● **RECORDS FOR THIS EXERCISE**:
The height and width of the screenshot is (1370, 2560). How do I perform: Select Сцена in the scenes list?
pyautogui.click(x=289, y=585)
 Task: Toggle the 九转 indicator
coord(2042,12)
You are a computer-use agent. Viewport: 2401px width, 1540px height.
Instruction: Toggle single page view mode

● **YOUR GOAL**:
Start at the line containing "Task: Toggle the 九转 indicator" and return each line up to and including the last line of the material.

● **SOLUTION TO THE EXERCISE**:
 Task: Toggle the 九转 indicator
coord(2042,12)
You are a computer-use agent. Viewport: 2401px width, 1540px height.
Instruction: Toggle single page view mode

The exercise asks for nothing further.